§ Source material
#####

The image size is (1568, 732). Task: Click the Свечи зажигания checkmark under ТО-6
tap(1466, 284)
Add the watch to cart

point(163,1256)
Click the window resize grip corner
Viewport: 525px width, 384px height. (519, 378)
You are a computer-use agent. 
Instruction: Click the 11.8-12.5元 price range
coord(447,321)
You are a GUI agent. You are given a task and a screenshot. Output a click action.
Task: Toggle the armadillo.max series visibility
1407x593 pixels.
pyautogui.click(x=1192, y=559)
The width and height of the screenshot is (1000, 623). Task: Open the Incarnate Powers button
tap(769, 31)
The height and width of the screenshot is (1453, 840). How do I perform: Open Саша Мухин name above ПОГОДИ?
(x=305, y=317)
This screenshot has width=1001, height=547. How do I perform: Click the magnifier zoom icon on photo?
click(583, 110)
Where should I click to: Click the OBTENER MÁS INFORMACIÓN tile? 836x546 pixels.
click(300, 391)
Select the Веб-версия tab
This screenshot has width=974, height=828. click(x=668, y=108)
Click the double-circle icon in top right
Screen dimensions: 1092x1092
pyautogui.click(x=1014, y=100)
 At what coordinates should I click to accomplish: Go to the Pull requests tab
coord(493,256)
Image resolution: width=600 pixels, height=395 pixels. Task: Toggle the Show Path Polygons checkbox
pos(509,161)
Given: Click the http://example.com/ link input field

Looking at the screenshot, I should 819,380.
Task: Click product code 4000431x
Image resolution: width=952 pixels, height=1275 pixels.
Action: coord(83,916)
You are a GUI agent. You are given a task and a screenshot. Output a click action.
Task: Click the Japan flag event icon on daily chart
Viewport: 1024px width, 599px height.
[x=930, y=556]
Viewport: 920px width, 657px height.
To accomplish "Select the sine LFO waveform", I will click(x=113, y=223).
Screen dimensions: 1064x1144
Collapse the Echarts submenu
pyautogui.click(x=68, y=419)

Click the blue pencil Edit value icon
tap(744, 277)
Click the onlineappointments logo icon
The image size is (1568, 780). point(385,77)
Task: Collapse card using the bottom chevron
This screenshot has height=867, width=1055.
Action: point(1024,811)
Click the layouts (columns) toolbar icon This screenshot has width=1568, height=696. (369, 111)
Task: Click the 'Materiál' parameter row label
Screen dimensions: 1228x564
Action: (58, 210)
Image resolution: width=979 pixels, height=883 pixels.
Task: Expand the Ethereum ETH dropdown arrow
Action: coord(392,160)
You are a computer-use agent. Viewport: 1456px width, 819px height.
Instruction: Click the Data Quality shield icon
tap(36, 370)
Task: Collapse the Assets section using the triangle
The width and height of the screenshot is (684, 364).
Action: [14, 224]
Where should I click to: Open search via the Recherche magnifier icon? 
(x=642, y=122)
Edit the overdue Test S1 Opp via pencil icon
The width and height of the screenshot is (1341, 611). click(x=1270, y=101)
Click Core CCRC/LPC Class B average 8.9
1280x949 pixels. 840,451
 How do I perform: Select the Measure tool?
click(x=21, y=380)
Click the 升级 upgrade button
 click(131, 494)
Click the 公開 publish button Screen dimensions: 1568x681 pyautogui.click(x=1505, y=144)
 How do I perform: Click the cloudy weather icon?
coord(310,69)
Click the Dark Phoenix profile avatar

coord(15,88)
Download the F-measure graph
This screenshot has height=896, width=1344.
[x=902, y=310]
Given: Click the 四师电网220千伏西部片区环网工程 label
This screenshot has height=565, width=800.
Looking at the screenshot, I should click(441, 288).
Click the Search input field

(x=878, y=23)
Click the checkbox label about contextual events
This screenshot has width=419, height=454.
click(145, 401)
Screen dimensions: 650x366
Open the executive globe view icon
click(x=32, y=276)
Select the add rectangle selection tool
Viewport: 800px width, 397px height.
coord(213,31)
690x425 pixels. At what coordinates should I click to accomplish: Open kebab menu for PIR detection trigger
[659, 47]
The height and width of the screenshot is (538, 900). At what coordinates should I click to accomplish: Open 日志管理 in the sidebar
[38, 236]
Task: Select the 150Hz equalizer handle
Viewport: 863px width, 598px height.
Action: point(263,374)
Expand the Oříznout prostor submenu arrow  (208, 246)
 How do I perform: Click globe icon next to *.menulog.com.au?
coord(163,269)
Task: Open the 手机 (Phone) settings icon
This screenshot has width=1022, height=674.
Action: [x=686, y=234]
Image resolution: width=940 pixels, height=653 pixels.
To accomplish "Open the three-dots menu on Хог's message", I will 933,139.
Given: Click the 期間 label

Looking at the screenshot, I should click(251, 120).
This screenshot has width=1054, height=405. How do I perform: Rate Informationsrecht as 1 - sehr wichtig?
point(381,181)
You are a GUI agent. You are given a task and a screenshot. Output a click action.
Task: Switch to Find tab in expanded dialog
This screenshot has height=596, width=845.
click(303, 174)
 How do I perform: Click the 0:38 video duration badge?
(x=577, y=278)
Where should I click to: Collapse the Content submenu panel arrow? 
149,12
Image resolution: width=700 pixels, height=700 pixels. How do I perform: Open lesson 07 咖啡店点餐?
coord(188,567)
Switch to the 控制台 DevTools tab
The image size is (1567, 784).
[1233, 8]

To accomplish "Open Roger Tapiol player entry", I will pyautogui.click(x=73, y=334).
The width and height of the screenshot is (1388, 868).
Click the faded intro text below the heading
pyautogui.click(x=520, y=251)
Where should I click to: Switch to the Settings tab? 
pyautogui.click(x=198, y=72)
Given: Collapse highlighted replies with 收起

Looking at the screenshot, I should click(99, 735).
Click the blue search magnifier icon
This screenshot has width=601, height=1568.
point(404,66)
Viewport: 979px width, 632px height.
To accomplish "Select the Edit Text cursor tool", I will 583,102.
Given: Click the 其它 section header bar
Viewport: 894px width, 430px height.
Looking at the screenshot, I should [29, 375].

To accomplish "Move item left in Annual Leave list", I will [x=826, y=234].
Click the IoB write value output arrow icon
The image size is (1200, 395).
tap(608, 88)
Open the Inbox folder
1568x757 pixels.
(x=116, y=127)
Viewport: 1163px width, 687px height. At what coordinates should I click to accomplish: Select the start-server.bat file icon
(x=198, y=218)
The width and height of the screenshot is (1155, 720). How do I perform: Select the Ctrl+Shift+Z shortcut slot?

#####

§ Exercise
Output the lines above verbatim and in full.

§ Answer box
The image size is (1568, 732). Task: Click the Свечи зажигания checkmark under ТО-6
tap(1466, 284)
Add the watch to cart

point(163,1256)
Click the window resize grip corner
Viewport: 525px width, 384px height. (519, 378)
You are a computer-use agent. 
Instruction: Click the 11.8-12.5元 price range
coord(447,321)
You are a GUI agent. You are given a task and a screenshot. Output a click action.
Task: Toggle the armadillo.max series visibility
1407x593 pixels.
pyautogui.click(x=1192, y=559)
The width and height of the screenshot is (1000, 623). Task: Open the Incarnate Powers button
tap(769, 31)
The height and width of the screenshot is (1453, 840). How do I perform: Open Саша Мухин name above ПОГОДИ?
(x=305, y=317)
This screenshot has width=1001, height=547. How do I perform: Click the magnifier zoom icon on photo?
click(583, 110)
Where should I click to: Click the OBTENER MÁS INFORMACIÓN tile? 836x546 pixels.
click(300, 391)
Select the Веб-версия tab
This screenshot has width=974, height=828. click(x=668, y=108)
Click the double-circle icon in top right
Screen dimensions: 1092x1092
pyautogui.click(x=1014, y=100)
 At what coordinates should I click to accomplish: Go to the Pull requests tab
coord(493,256)
Image resolution: width=600 pixels, height=395 pixels. Task: Toggle the Show Path Polygons checkbox
pos(509,161)
Given: Click the http://example.com/ link input field

Looking at the screenshot, I should 819,380.
Task: Click product code 4000431x
Image resolution: width=952 pixels, height=1275 pixels.
Action: coord(83,916)
You are a GUI agent. You are given a task and a screenshot. Output a click action.
Task: Click the Japan flag event icon on daily chart
Viewport: 1024px width, 599px height.
[x=930, y=556]
Viewport: 920px width, 657px height.
To accomplish "Select the sine LFO waveform", I will click(x=113, y=223).
Screen dimensions: 1064x1144
Collapse the Echarts submenu
pyautogui.click(x=68, y=419)

Click the blue pencil Edit value icon
tap(744, 277)
Click the onlineappointments logo icon
The image size is (1568, 780). point(385,77)
Task: Collapse card using the bottom chevron
This screenshot has height=867, width=1055.
Action: point(1024,811)
Click the layouts (columns) toolbar icon This screenshot has width=1568, height=696. (369, 111)
Task: Click the 'Materiál' parameter row label
Screen dimensions: 1228x564
Action: (58, 210)
Image resolution: width=979 pixels, height=883 pixels.
Task: Expand the Ethereum ETH dropdown arrow
Action: coord(392,160)
You are a computer-use agent. Viewport: 1456px width, 819px height.
Instruction: Click the Data Quality shield icon
tap(36, 370)
Task: Collapse the Assets section using the triangle
The width and height of the screenshot is (684, 364).
Action: [14, 224]
Where should I click to: Open search via the Recherche magnifier icon? 
(x=642, y=122)
Edit the overdue Test S1 Opp via pencil icon
The width and height of the screenshot is (1341, 611). click(x=1270, y=101)
Click Core CCRC/LPC Class B average 8.9
1280x949 pixels. 840,451
 How do I perform: Select the Measure tool?
click(x=21, y=380)
Click the 升级 upgrade button
 click(131, 494)
Click the 公開 publish button Screen dimensions: 1568x681 pyautogui.click(x=1505, y=144)
 How do I perform: Click the cloudy weather icon?
coord(310,69)
Click the Dark Phoenix profile avatar

coord(15,88)
Download the F-measure graph
This screenshot has height=896, width=1344.
[x=902, y=310]
Given: Click the 四师电网220千伏西部片区环网工程 label
This screenshot has height=565, width=800.
Looking at the screenshot, I should click(441, 288).
Click the Search input field

(x=878, y=23)
Click the checkbox label about contextual events
This screenshot has width=419, height=454.
click(145, 401)
Screen dimensions: 650x366
Open the executive globe view icon
click(x=32, y=276)
Select the add rectangle selection tool
Viewport: 800px width, 397px height.
coord(213,31)
690x425 pixels. At what coordinates should I click to accomplish: Open kebab menu for PIR detection trigger
[659, 47]
The height and width of the screenshot is (538, 900). At what coordinates should I click to accomplish: Open 日志管理 in the sidebar
[38, 236]
Task: Select the 150Hz equalizer handle
Viewport: 863px width, 598px height.
Action: point(263,374)
Expand the Oříznout prostor submenu arrow  (208, 246)
 How do I perform: Click globe icon next to *.menulog.com.au?
coord(163,269)
Task: Open the 手机 (Phone) settings icon
This screenshot has width=1022, height=674.
Action: [x=686, y=234]
Image resolution: width=940 pixels, height=653 pixels.
To accomplish "Open the three-dots menu on Хог's message", I will 933,139.
Given: Click the 期間 label

Looking at the screenshot, I should click(251, 120).
This screenshot has width=1054, height=405. How do I perform: Rate Informationsrecht as 1 - sehr wichtig?
point(381,181)
You are a GUI agent. You are given a task and a screenshot. Output a click action.
Task: Switch to Find tab in expanded dialog
This screenshot has height=596, width=845.
click(303, 174)
 How do I perform: Click the 0:38 video duration badge?
(x=577, y=278)
Where should I click to: Collapse the Content submenu panel arrow? 
149,12
Image resolution: width=700 pixels, height=700 pixels. How do I perform: Open lesson 07 咖啡店点餐?
coord(188,567)
Switch to the 控制台 DevTools tab
The image size is (1567, 784).
[1233, 8]

To accomplish "Open Roger Tapiol player entry", I will pyautogui.click(x=73, y=334).
The width and height of the screenshot is (1388, 868).
Click the faded intro text below the heading
pyautogui.click(x=520, y=251)
Where should I click to: Switch to the Settings tab? 
pyautogui.click(x=198, y=72)
Given: Collapse highlighted replies with 收起

Looking at the screenshot, I should click(99, 735).
Click the blue search magnifier icon
This screenshot has width=601, height=1568.
point(404,66)
Viewport: 979px width, 632px height.
To accomplish "Select the Edit Text cursor tool", I will 583,102.
Given: Click the 其它 section header bar
Viewport: 894px width, 430px height.
Looking at the screenshot, I should [29, 375].

To accomplish "Move item left in Annual Leave list", I will [x=826, y=234].
Click the IoB write value output arrow icon
The image size is (1200, 395).
tap(608, 88)
Open the Inbox folder
1568x757 pixels.
(x=116, y=127)
Viewport: 1163px width, 687px height. At what coordinates should I click to accomplish: Select the start-server.bat file icon
(x=198, y=218)
The width and height of the screenshot is (1155, 720). How do I perform: Select the Ctrl+Shift+Z shortcut slot?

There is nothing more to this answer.